§ **Dataset**:
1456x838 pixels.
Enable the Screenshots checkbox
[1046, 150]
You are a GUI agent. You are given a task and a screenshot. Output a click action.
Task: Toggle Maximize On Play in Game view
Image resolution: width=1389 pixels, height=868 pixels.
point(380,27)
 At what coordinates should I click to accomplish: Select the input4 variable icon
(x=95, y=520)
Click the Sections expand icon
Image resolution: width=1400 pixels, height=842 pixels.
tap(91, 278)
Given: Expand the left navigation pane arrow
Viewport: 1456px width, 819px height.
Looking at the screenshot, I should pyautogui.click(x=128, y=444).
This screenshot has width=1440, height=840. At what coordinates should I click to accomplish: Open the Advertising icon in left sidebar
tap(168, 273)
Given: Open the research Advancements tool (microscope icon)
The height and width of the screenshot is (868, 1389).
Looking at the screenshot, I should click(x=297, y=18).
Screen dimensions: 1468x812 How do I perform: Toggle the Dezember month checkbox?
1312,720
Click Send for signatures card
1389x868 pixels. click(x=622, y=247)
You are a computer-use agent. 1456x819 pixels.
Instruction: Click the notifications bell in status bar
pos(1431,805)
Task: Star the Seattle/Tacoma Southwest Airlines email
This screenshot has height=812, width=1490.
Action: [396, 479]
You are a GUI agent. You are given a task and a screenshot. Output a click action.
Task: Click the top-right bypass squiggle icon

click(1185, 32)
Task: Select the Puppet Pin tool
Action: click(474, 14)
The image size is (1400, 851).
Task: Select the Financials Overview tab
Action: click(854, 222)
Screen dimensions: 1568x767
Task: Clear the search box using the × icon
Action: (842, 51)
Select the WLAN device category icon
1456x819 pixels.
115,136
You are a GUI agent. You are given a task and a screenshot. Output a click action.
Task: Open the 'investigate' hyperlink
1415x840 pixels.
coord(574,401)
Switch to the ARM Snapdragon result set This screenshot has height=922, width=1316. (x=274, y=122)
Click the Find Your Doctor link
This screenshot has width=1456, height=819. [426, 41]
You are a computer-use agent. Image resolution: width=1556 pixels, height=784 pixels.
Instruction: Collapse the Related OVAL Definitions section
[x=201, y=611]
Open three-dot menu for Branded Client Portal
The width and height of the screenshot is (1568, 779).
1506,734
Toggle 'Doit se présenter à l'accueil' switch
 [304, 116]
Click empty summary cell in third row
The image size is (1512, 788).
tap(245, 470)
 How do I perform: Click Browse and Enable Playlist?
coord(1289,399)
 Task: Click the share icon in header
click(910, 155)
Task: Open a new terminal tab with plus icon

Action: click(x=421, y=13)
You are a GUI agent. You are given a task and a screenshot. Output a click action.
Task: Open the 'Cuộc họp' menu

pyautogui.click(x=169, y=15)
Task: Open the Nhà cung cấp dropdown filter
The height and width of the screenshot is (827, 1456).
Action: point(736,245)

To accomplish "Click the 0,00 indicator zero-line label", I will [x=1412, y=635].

§ **Exercise goal**: Begin at the line that has "Instruction: Click the" in the entries above; stop after the line that has "Select the WLAN device category icon". Transcribe exactly those lines and no others.

§ **Finished exercise**:
Instruction: Click the notifications bell in status bar
pos(1431,805)
Task: Star the Seattle/Tacoma Southwest Airlines email
This screenshot has height=812, width=1490.
Action: [396, 479]
You are a GUI agent. You are given a task and a screenshot. Output a click action.
Task: Click the top-right bypass squiggle icon

click(1185, 32)
Task: Select the Puppet Pin tool
Action: click(474, 14)
The image size is (1400, 851).
Task: Select the Financials Overview tab
Action: click(854, 222)
Screen dimensions: 1568x767
Task: Clear the search box using the × icon
Action: (842, 51)
Select the WLAN device category icon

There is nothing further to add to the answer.